- Film poster
- Directed by: Carl-A. Fechner
- Written by: Carl-A. Fechner
- Produced by: Carl-A. Fechner
- Starring: Hermann Scheer Fatih Birol Preben Maegaard Muhammed Yunus Matthias Willenbacher Bianca Jagger
- Cinematography: Sorin Dragoi
- Edited by: Mona Bräuer
- Music by: Natalia Dittrich
- Release date: March 18, 2010;
- Running time: 83 minutes
- Country: Germany
- Language: German

= The Fourth Revolution: Energy =

The 4th Revolution: Energy Autonomy, also known as Die 4. Revolution – Energy Autonomy, is a German documentary film about renewable energy by Carl-A. Fechner, released in 2010. It depicts a vision for a global society that obtains 100% of its energy from renewable sources and the complete reconstruction of the economy that this will require.

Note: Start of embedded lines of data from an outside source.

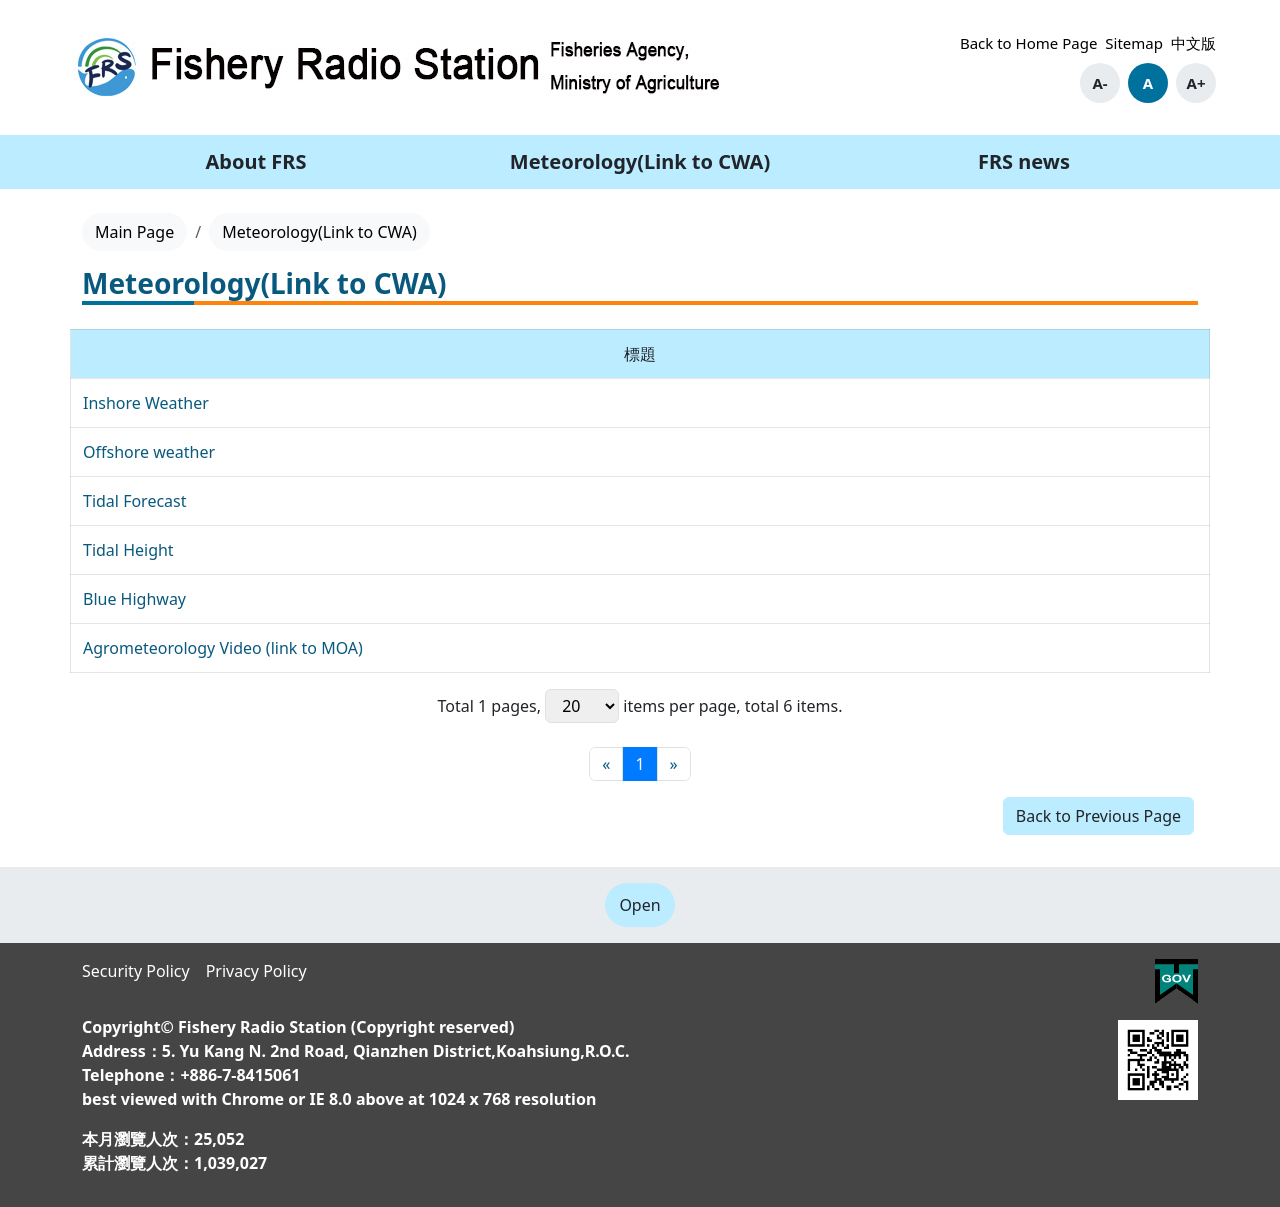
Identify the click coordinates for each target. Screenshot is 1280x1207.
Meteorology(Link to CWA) (640, 161)
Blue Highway (134, 599)
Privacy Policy (256, 971)
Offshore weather (149, 452)
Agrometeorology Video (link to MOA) (223, 648)
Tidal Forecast (135, 501)
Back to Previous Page (1098, 816)
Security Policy (136, 971)
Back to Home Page (1028, 43)
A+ (1196, 83)
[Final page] (674, 764)
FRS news (1024, 161)
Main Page (134, 232)
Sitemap (1134, 43)
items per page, (642, 706)
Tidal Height (128, 550)
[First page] (606, 764)
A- (1099, 83)
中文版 (1193, 43)
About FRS (256, 161)
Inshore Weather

Production took four years and was financed by individuals. Parts of the film were made in 10 countries, showing existing pioneer projects in different cultures, from those funded by Nobel Peace Prize laureate Muhammed Yunus through micro-credit, to the vision of the Right Livelihood Award laureate Hermann Scheer of Eurosolar, to modern businesses working in the renewable energy sector. The film launched in cinemas in Germany March 18, 2010 and had its U.S. premiere at the San Francisco Green Film Festival in March 2011.

In the German trailer to the film, the revolution in capitalist ownership of energy resources is stressed; Hermann Scheer says that "instead of a few owners we will have hundreds of thousands..." and "energy supply will be democratized". The film embodies the philosophy of Hermann Scheer, who died in 2010.